Riska Agustin menegaskan bahwa langkah tersebut merupakan tindak lanjut atas berbagai keluhan penambang rakyat yang selama ini menghadapi proses perizinan yang dinilai rumit, memakan waktu, dan menyulitkan masyarakat untuk menjalankan aktivitas pertambangan secara legal.

“Oleh sebab itu, penyederhanaan mekanisme perizinan akan memberi kepastian hukum bagi penambang sekaligus mendukung tata kelola pertambangan rakyat yang lebih tertib, “ tegas Wakil Ketua I DPRD kalteng tersebut.

Wakil Ketua I DPRD kalteng tersebut juga menuturkan bahwa dalam proses pengurusan legalitas juga akan mempermudah pemerintah dalam melakukan pembinaan dan pengawasan.

“Karena proses pengurusan yang mudah itu merupakan harapan dari masyarakat, Dimana mereka  bisa bekerja secara legal, memperoleh perlindungan hukum, dan tidak lagi dihantui kekhawatiran saat mencari nafkah,” tutur Riska Agustin.

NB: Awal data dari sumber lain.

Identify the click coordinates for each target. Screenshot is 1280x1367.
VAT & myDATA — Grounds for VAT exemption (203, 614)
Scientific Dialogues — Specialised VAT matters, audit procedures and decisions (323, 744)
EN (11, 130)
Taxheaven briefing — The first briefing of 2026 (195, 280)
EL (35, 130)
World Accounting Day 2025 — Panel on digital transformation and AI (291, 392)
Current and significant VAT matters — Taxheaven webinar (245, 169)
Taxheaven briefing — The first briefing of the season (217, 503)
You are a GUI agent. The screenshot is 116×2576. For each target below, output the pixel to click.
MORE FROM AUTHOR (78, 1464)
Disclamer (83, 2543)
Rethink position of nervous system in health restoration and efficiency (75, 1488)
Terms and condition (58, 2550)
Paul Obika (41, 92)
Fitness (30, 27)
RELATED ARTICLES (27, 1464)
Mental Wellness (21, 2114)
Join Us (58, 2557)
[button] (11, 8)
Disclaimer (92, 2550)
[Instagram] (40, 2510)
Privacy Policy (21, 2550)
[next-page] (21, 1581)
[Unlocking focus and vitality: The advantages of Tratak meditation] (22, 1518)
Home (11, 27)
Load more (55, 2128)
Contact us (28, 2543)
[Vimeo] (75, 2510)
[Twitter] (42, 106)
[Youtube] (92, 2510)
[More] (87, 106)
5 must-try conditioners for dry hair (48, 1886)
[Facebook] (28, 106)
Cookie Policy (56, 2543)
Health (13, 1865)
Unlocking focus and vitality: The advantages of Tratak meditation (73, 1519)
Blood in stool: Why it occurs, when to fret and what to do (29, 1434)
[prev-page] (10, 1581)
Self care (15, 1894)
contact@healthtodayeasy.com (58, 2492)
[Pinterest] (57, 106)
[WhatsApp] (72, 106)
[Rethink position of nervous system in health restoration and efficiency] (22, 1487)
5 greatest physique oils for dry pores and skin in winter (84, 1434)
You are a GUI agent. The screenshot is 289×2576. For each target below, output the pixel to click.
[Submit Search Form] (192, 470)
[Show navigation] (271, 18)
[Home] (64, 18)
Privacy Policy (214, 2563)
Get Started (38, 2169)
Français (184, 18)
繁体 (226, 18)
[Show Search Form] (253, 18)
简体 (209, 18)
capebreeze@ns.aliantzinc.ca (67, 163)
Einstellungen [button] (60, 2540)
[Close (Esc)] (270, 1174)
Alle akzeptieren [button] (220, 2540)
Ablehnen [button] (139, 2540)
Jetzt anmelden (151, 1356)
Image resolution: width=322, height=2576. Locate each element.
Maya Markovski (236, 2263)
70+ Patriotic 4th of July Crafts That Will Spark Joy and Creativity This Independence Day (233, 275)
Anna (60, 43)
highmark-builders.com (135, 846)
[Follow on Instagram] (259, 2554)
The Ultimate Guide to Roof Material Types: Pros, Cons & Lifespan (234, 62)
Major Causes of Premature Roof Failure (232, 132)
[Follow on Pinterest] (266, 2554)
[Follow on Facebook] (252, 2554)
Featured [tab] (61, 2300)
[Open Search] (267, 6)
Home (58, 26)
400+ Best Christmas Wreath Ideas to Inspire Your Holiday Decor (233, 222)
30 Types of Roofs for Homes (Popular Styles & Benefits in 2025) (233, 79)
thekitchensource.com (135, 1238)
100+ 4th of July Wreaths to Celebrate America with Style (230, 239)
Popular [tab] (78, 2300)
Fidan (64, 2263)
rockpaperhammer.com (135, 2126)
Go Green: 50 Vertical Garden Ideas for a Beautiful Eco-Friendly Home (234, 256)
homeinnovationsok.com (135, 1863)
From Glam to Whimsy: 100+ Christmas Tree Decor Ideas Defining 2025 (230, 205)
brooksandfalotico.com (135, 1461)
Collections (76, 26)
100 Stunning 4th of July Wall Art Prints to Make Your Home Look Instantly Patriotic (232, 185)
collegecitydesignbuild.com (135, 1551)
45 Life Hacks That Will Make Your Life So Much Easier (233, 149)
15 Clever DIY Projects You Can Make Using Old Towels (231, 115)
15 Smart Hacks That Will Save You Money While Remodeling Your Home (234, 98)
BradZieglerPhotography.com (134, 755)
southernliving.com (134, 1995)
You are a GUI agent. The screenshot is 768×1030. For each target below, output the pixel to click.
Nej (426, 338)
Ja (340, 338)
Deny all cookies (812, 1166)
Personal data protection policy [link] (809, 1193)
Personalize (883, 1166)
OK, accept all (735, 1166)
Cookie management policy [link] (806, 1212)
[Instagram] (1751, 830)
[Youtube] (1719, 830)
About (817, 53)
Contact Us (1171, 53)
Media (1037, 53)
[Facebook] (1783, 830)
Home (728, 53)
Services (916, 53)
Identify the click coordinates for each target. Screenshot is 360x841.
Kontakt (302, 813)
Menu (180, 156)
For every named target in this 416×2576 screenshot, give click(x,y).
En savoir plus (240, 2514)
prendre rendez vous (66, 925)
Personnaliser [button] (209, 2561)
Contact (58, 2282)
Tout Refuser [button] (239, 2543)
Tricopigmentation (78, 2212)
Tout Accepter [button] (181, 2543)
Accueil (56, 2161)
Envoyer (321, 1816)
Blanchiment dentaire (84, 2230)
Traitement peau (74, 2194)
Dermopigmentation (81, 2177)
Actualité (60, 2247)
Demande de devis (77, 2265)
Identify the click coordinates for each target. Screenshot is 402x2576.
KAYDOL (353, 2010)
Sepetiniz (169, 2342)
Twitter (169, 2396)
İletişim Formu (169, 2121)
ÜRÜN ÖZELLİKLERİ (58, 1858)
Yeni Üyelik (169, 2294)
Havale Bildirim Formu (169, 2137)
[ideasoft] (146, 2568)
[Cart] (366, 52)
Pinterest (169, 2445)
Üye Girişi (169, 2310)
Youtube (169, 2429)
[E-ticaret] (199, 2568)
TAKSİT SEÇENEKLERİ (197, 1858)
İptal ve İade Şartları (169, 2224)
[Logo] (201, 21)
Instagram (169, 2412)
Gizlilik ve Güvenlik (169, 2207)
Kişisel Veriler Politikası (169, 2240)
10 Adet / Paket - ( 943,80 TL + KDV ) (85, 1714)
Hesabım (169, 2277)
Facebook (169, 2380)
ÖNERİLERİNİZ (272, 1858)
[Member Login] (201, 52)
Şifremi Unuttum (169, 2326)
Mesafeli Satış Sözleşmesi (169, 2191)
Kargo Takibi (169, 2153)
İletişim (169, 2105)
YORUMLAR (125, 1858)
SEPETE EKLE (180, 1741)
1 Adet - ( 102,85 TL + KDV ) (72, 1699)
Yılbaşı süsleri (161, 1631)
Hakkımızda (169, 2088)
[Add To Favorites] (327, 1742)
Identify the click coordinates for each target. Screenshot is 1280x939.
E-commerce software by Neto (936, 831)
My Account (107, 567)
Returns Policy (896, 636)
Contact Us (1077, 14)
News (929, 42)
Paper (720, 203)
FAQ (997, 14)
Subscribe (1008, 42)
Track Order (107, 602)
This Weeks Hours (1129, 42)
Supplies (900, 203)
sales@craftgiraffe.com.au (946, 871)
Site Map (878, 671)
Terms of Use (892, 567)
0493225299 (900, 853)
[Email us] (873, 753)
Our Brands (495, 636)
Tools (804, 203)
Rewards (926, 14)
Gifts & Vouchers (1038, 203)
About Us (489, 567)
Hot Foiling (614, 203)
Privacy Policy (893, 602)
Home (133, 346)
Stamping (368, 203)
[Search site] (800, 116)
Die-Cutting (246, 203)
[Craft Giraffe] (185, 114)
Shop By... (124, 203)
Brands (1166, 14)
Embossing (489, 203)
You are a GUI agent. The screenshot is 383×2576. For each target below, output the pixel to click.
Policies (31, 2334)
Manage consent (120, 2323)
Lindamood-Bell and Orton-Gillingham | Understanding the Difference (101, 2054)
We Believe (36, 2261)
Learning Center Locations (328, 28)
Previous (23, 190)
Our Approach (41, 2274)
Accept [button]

Dikemukakannya, bahwa dari hasil pembahasan dengan pemerintah pusat juga membuka peluang bagi daerah yang belum memiliki Wilayah Pertambangan Rakyat untuk mengusulkan pembentukannya.

“Oleh sebab itu, kesempatan tersebut dinilai perlu dimanfaatkan pemerintah daerah agar masyarakat memperoleh akses perizinan yang lebih mudah dan cepat, “ kata Riska.

Lebih lanjut, menegaskan bahwa DPRD Kalimantan Tengah terus mendorong Pemerintah Kabupaten dan Pemerintah Provinsi Kalimantan Tengah agar lebih aktif mengusulkan WPR kepada pemerintah pusat.

“Karena langkah tersebut diharapkan dapat mempercepat penerbitan IPR bagi penambang rakyat yang memenuhi persyaratan. Akan tetapi meski mekanismenya akan disederhanakan, pengawalan dari pemerintah daerah tetap menjadi tahapan penting sebelum izin diterbitkan,” tegas Riska Agustin Wakil Ketua I DPRD Kalteng tersebut. (red / ist).